How do we live? were do we live? College? Cars? the floor is yours…

8 thoughts on “Okay, But What If Debt Really Is Bad?”

  1. So, part of the question is not that home ownership is antithetical to the Bible, but how can we afford homes without mortgages? The first step is to save cash by living below our means. We can move to areas of the country–or the inner cities–where homes can still be bought on a year’s income.

    HUD has a program called Teacher Next Door (also available to firemen and policemen) in which teachers can purchase foreclosed homes in certain “improvement areas” for half the HUD list price. For a three year commitment, public servants can get a real break on the price and become stabilizing forces in transitional communities. We have seen several GREAT homes for $30,000 and under.
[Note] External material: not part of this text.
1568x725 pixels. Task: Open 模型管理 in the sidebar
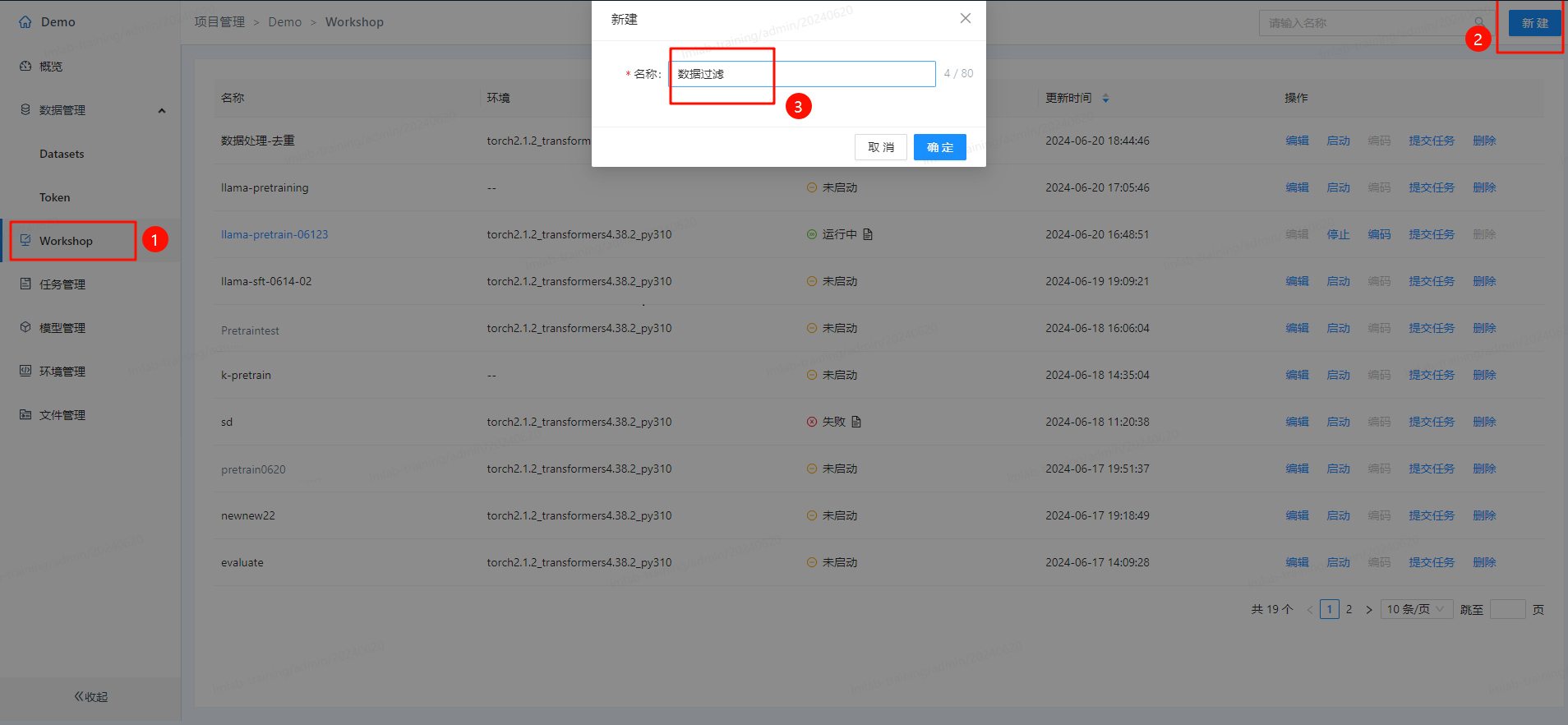click(x=62, y=328)
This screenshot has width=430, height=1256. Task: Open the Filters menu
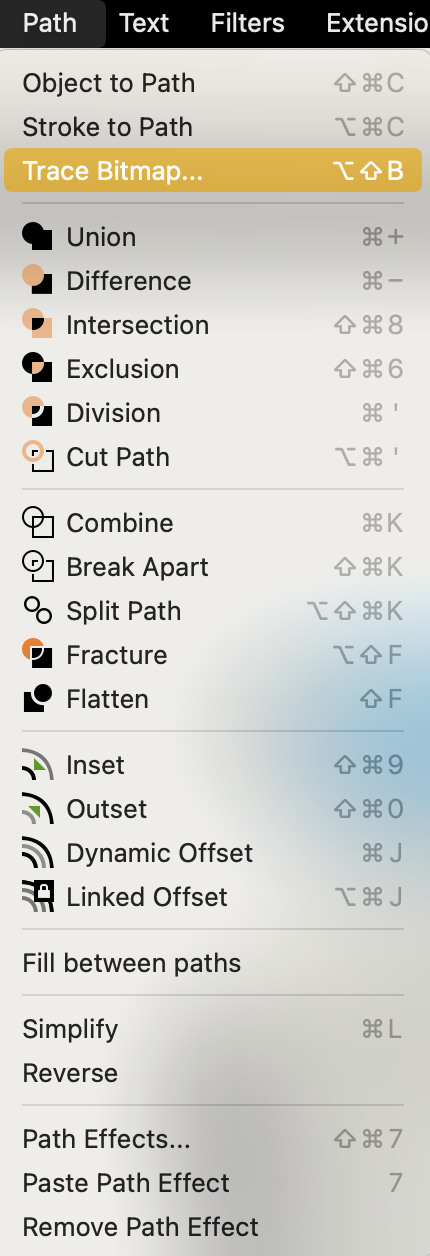pos(248,23)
    America also has a dearth of multi-generational living. I also think it would be helpful for churches to pair elderly people without family support with young couples just starting out. Young people could share living costs and save for future home ownership in exchange for providing help and companionship.

  2. We’ve checked with the teacher next door program a few times, but there were never any homes available. Meredith explained recently that they opened them up to Katrina victims.

    Here is one of my ideas. What if the church started teaching young people quality information about finances from a Christian perspective? My husband and I both took out huge loans for school. My father, who is not at all financially savvy, gave me really bad advice. And my husband’s father forged his named on the promissory note. My husband had no idea what he was getting into. So at this point we have such high school loan payments that we can’t afford a house that’s not a dump and we can’t afford to fix a house that we can afford. We also had a series of really bad events that decimated the savings that we had accumulated before we had children. If someone had been around to give us sound financial advice before we had a chance to accumulate all of that debt we would be in a better place. But now it is taking a long to work our way out of it.

    Another suggestion would be for friends and family to contribute to children’s college funds or just savings in general instead of buying all sorts of toys and junk that the children don’t really need. Then the kids don’t have to go into debt to fund their educations and it should be relatively easy to buy a home, even if they are doing it on one income while a parent stays home.

    The last suggestion I have is to buy the most modest home for the size of your family. So many people I know have huge homes. They could have purchased something that would have been big enough and put it on a 15 year loan instead of 30 years and have it paid off by the time their children are ready for college. Then the money that they are used to putting toward their mortgage would go toward college for their kids and allow their children to start out life debt free.

  3. Thanks you two!
    I guess not as many people have begun to think outside of the box of our culture very much. I think your ideas are great! I think if we begin to start thinking in this way we might actually get somewhere.

  4. I’m not one to let reality spoil my dreams, so lately I’ve been hoping to one day buy a plot of land on which to build an earthbag dome house. They are cheaper to construct and sustain.
    Other than that, we don’t own a house but we have a cheaper living situation because, though we are a young married couple, we have never lived alone. We have two roommates, because having two rooms of a four bedroom duplex is cheaper than a two bedroom apartment. (There are other, non-economic reasons as well) I like the above ideas of inter-generational living.

  5. Well, I think there is an idea that when you get married it’s “time to start your own life.” To me, that is kind of ignorant, as if we ever live autonomously. We wanted to shake that up. It’s one of our efforts to combat the unChristian individualism in our society.
    This also proved useful when I was in Oklahoma and Tiffany didn’t have to live alone.

  6. Amen to that.

    We should chat more about life in communal space and all that. It sounds like your experience has been good.

    throw that “start your own life” stuff out the window.